H : Comment mettez-vous les personnes atteintes d’épilepsie au centre de votre projet associatif, ce qui reste un des principes d’Épilepsie France ?

C.D : Oui, tout à fait, Épilepsie France, au sein de son conseil d’administration, compte bon nombre de personnes souffrant elles-mêmes d’épilepsie. Mais il y a également des professionnels, des médecins, et effectivement beaucoup de personnes directement concernées par la maladie.

H : Et ces personnes participent-elles au fonctionnement, aux prises de décision ?

C.D : Oui, la présidente d’Épilepsie France, Mme Ahddar, est elle-même épileptique.

H : Leur état ne leur pose donc aucun problème, et ne les empêche pas de prendre des postes à responsabilité...

C.D : Pas du tout, Napoléon Bonaparte, Gustave Flaubert, le Cardinal Richelieu sont autant d’exemples sans appel sur le sujet.

H : Et n’y sont-elles pas poussées ?

C.D : Non, pas du tout, elles en ont les compétences et leurs motivations sont évidentes.

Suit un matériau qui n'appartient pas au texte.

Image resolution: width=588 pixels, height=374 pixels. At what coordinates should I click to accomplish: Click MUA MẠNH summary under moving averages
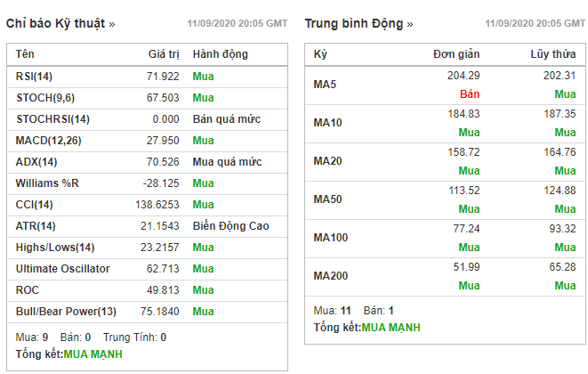(391, 327)
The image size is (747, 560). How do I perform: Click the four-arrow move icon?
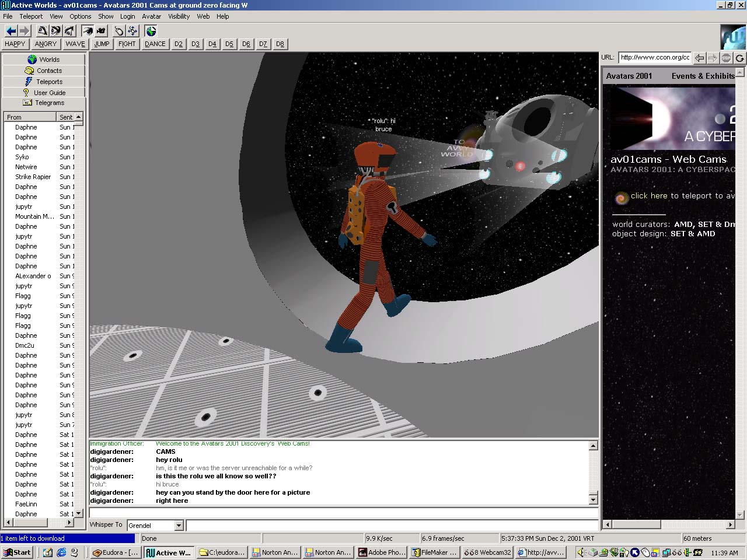coord(133,31)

H : Cette maladie est-elle considérée comme un handicap invisible ?

C.D : Oui, c’est ça la grande particularité de cette maladie. Elle ne se voit pas, on ne la devine pas, mais elle peut surprendre n’importe quand n’importe où. Il faut apprendre à vivre avec. Le plus douloureux pour beaucoup de personnes épileptiques c’est d’oser en parler. C’est souvent les mêmes questions qui reviennent : dois je en parler à mes collègues, à mes amis, à ma petite amie ? Et que vont il en penser ? Et si je fais une crise en pleine rue, que va-t-il se passer ? Quelle image les gens auront-ils de moi ?
Cette maladie ne doit plus être un tabou, elle doit être connue et acceptée. Il est loin le temps ou l’épilepsie était synonyme de sorcellerie, c’est une maladie neurologique, la deuxième plus fréquente après les migraines, alors parlons en !

H : Quels sont vos projets et vos ambitions pour cette jeune, comme vous l’avez rappelé, association ?

C.D : Notre projet immédiat est la création de ce FAM. Mais aussi le soutien, l’orientation, le conseil, l’écoute des personnes épileptiques. Le dossier CROSMS [2] a été déposé en octobre, auprès du Conseil général et de la Ddass des Bouches-du-Rhône. Nous sommes donc dans l’attente d’un arrêté favorable. Ainsi, ce sera un premier pas et d’autres structures équivalentes pourront voir le jour. Ce FAM accueillera 48 personnes mais suite à un recensement, ce sont près de 200 personnes, uniquement sur le département, qui sont dans l’attente. Il est urgent de réagir à la pénurie d’établissements spécialisés.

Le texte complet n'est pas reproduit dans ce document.